★ 火星に命あらば ★
♦ 火星は今ふきげんだろう人工のひかりの街を見おろしながら 松井多絵子
東京のはずれのわが街でも夜は電飾に華やぐ。星たちは精彩を失う。年末にはさらに電飾が華やぐ。でも繁華街をすぎて空を仰ぐと星が近づいてくる。火星が急接近してくる。
9月28日、アメリカの航空宇宙局は、「火星に液体の水が流れている新たな証拠を発見したと発表した。火星にはかつて大量の水があり、極地などには現在も氷があることがわかっているが、液体で存在するかは詳しくはなかった。液体の水は生命の存在に欠かせない。
火星を周回している探査機に搭載している赤外線分光計を使い、火星表面の4か所で水と結合した過塩素酸塩があることを示す波長を確認した。濃い塩素は凍りにくくなる。
火星の平均温度は零下約63度。気圧は約100分のⅠと低く、通常の水は0~10度でしか液体で存在できない。過酸素酸塩の塩水であれば零下70度からプラスの24度まで液体で存在しうるらしい。発見地点では斜面の一部に川が流れた跡のような無数の筋。
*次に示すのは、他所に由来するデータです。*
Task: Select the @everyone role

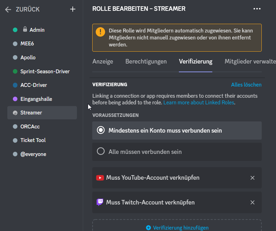Action: coord(33,154)
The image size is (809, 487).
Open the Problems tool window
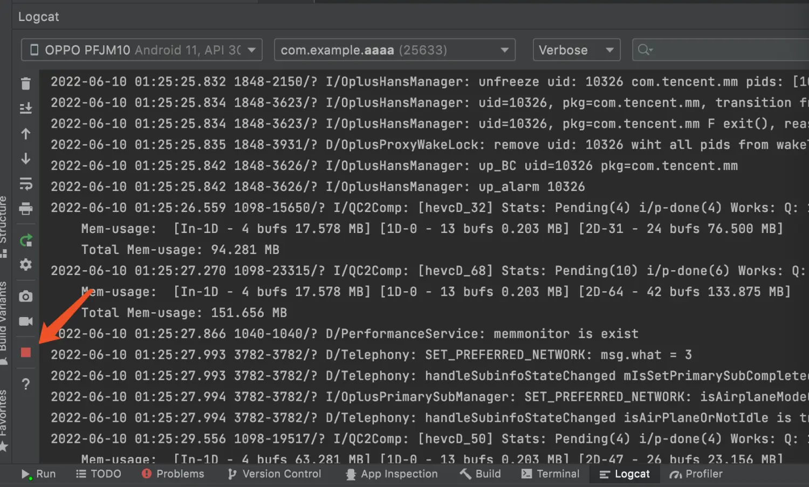pyautogui.click(x=173, y=474)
筋は春から夏に現れ冬に消えてしまうことから液体の水が流れている可能性が高い。地球では液体の水があれば、あらゆるところで生命が見つかるらしい。
「連休は月の砂漠へボクは行く」「わたしは火星のアレス渓谷」 9月の5連休が始まる前の私たち2人は飲みながらこんなことを話した。わたしは以前、火星の地図を見たことがあり、アレス渓谷というステキな名が忘れられなかった。もしアレス渓谷に火星の青年がいて私に笑いかけたら、火星の水は冷たくて少し甘いなどと想像をするのも楽しい。
今日から10月、もう10月に。 松井多絵子
✿ 文芸情報
第47回新潮新人賞 高橋有機子(34)仙台市在住 「恐竜たちは夏に祈る」
受賞作は 「新潮」11月号に掲載される。